→ **Exercise details**: From the first line to the last, output the entries exactly.

→ **Data for analysis**:
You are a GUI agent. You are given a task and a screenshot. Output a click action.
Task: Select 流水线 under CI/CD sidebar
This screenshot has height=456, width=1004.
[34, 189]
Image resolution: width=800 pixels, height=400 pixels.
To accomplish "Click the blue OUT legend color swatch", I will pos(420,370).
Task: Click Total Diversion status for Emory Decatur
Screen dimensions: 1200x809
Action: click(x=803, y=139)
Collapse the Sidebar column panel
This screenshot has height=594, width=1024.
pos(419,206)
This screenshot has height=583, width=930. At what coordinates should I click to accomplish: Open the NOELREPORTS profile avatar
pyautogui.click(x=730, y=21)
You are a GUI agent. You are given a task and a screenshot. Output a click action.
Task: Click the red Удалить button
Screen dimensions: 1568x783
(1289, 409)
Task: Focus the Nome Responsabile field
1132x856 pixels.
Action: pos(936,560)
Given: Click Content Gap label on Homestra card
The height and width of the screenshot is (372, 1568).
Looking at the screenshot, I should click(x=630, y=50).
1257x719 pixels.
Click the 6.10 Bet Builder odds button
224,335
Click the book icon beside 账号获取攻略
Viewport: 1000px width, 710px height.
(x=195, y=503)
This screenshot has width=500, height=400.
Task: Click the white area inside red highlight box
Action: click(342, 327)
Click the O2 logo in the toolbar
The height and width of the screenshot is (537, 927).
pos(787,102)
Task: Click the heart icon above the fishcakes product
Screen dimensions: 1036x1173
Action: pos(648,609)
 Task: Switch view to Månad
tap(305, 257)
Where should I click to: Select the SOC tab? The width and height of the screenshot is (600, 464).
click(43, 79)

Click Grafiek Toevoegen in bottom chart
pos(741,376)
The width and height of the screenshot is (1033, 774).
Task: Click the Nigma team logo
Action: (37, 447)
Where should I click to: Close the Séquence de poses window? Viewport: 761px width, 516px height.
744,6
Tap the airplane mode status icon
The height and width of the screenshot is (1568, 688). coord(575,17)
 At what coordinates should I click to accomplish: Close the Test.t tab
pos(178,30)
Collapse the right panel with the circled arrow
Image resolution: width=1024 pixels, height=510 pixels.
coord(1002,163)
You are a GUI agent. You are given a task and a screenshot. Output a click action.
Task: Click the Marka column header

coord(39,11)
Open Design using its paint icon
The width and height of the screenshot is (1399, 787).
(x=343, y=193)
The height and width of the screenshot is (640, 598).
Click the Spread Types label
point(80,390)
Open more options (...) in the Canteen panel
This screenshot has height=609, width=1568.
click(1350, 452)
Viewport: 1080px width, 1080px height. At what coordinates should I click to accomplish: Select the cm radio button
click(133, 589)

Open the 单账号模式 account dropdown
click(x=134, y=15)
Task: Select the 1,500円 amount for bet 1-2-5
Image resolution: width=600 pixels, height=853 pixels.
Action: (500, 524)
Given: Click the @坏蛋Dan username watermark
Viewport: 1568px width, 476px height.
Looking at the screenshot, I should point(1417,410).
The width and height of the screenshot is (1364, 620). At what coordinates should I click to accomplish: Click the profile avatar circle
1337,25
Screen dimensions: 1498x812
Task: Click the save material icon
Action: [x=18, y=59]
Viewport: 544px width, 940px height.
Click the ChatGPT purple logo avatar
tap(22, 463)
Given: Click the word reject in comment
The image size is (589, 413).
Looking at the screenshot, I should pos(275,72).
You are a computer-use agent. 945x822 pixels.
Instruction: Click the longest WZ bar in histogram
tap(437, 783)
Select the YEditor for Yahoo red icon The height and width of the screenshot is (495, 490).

→ **Finished task**:
You are a GUI agent. You are given a task and a screenshot. Output a click action.
Task: Select 流水线 under CI/CD sidebar
This screenshot has height=456, width=1004.
[34, 189]
Image resolution: width=800 pixels, height=400 pixels.
To accomplish "Click the blue OUT legend color swatch", I will pos(420,370).
Task: Click Total Diversion status for Emory Decatur
Screen dimensions: 1200x809
Action: click(x=803, y=139)
Collapse the Sidebar column panel
This screenshot has height=594, width=1024.
pos(419,206)
This screenshot has height=583, width=930. At what coordinates should I click to accomplish: Open the NOELREPORTS profile avatar
pyautogui.click(x=730, y=21)
You are a GUI agent. You are given a task and a screenshot. Output a click action.
Task: Click the red Удалить button
Screen dimensions: 1568x783
(1289, 409)
Task: Focus the Nome Responsabile field
1132x856 pixels.
Action: pos(936,560)
Given: Click Content Gap label on Homestra card
The height and width of the screenshot is (372, 1568).
Looking at the screenshot, I should click(x=630, y=50).
1257x719 pixels.
Click the 6.10 Bet Builder odds button
224,335
Click the book icon beside 账号获取攻略
Viewport: 1000px width, 710px height.
(x=195, y=503)
This screenshot has width=500, height=400.
Task: Click the white area inside red highlight box
Action: click(342, 327)
Click the O2 logo in the toolbar
The height and width of the screenshot is (537, 927).
pos(787,102)
Task: Click the heart icon above the fishcakes product
Screen dimensions: 1036x1173
Action: pos(648,609)
 Task: Switch view to Månad
tap(305, 257)
Where should I click to: Select the SOC tab? The width and height of the screenshot is (600, 464).
click(43, 79)

Click Grafiek Toevoegen in bottom chart
pos(741,376)
The width and height of the screenshot is (1033, 774).
Task: Click the Nigma team logo
Action: (37, 447)
Where should I click to: Close the Séquence de poses window? Viewport: 761px width, 516px height.
744,6
Tap the airplane mode status icon
The height and width of the screenshot is (1568, 688). coord(575,17)
 At what coordinates should I click to accomplish: Close the Test.t tab
pos(178,30)
Collapse the right panel with the circled arrow
Image resolution: width=1024 pixels, height=510 pixels.
coord(1002,163)
You are a GUI agent. You are given a task and a screenshot. Output a click action.
Task: Click the Marka column header

coord(39,11)
Open Design using its paint icon
The width and height of the screenshot is (1399, 787).
(x=343, y=193)
The height and width of the screenshot is (640, 598).
Click the Spread Types label
point(80,390)
Open more options (...) in the Canteen panel
This screenshot has height=609, width=1568.
click(1350, 452)
Viewport: 1080px width, 1080px height. At what coordinates should I click to accomplish: Select the cm radio button
click(133, 589)

Open the 单账号模式 account dropdown
click(x=134, y=15)
Task: Select the 1,500円 amount for bet 1-2-5
Image resolution: width=600 pixels, height=853 pixels.
Action: (500, 524)
Given: Click the @坏蛋Dan username watermark
Viewport: 1568px width, 476px height.
Looking at the screenshot, I should point(1417,410).
The width and height of the screenshot is (1364, 620). At what coordinates should I click to accomplish: Click the profile avatar circle
1337,25
Screen dimensions: 1498x812
Task: Click the save material icon
Action: [x=18, y=59]
Viewport: 544px width, 940px height.
Click the ChatGPT purple logo avatar
tap(22, 463)
Given: Click the word reject in comment
The image size is (589, 413).
Looking at the screenshot, I should pos(275,72).
You are a computer-use agent. 945x822 pixels.
Instruction: Click the longest WZ bar in histogram
tap(437, 783)
Select the YEditor for Yahoo red icon The height and width of the screenshot is (495, 490).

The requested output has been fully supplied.